The truth is to get into journalism you need to have the right connections. You have to have connections outside of J-school — national editors, Pulitzer Prize winning investigative editors and a wise reporter friend. But at the same time never, ever, expect them to get you a job.

Instead listen to their experiences: the places they’ve been, the people they’ve met and the stories they wrote. Listen to the mistakes they made so that you can avoid them. Try to get as much information from them as you possibly can — they usually are willing to give it out for free.

I’m not saying you won’t make some connections from journalism school — go ahead, spend your money, but it’s not the same.

One of my previous editors told me that a few years ago he would have told a young, prospective journalist that J-school was necessary to make it in the business, but that these days I would have a better chance throwing myself to the wind and freelancing wherever I end up.

J-school. It’s the difference between the young journalist who sits down in their professor’s office asking them questions about the proper route to getting a job and the young reporter who gets taught a serious lesson from an editor in the hustle and bustle of a busy newsroom.
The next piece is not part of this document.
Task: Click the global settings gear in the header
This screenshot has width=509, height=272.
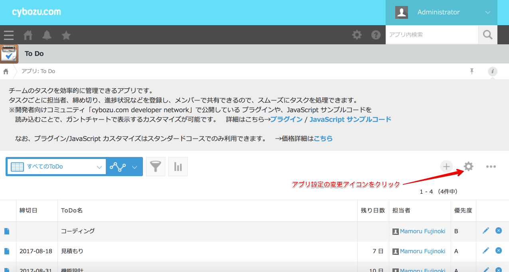Action: (x=356, y=35)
A place where at any give time some faceless officer could yell over the buzzing police scanner, “Get down or your going to get shot!”

In all honesty, I’m not sure what the difference really is. I’ve never really been taught anything about daily journalism in an academic environment but for some reason deep down in my gut I think I’m the better for it.

To me, the truest means of becoming a reputable journalist is formed through what is learned from a hand full of solid editors and a network of smart reporters.

It is through the lessons learned on the street that a reporter can aquire the skills that will make them a good journalist — not just classroom theory broken down in comments left at the bottom of the page. Instead, a reporter in the newsroom gets a quick run through of revisions by their editor at the end of the day before deadline.

All of it happening right in front of you, no grade either. It either makes it to print or ends up as a 100-word brief without a byline. All of it a learning experience, all of it useful and valuable knowledge and all of it exploding around you in a fast-paced news room full of grit and general eagerness.

I’m not sure how assignments pan out in journalism school — but I highly doubt there as intense and as valuable as the lessons taught in a real life press scrum with someone’s press officer holding their recorder up to the both of you, ensuring that they have plenty of evidence to nail you to the floor if you don’t make the “grade.” But like I said, I haven’t had the chance to sit in a classroom, read a number of textbooks and listen to a professor tell me how it’s going to be out there in the real world.

But I’ve been yelled at by an angry editor who has yet to have his morning coffee, been scared half to death when a Lincoln threatened to plow through the crowd of a protest march I was covering and have had the chance to interview people from all sorts of backgrounds, from the homeless living on the downtown Eastside of Vancouver to some of the most well known politicians in this country.

And that cannot be matched by a day in a J-school classroom. To all the prospective journalists out there, you have to throw yourself into the wind and no matter what crazy newsroom you end up in, do your damn best to get the story, each and every time.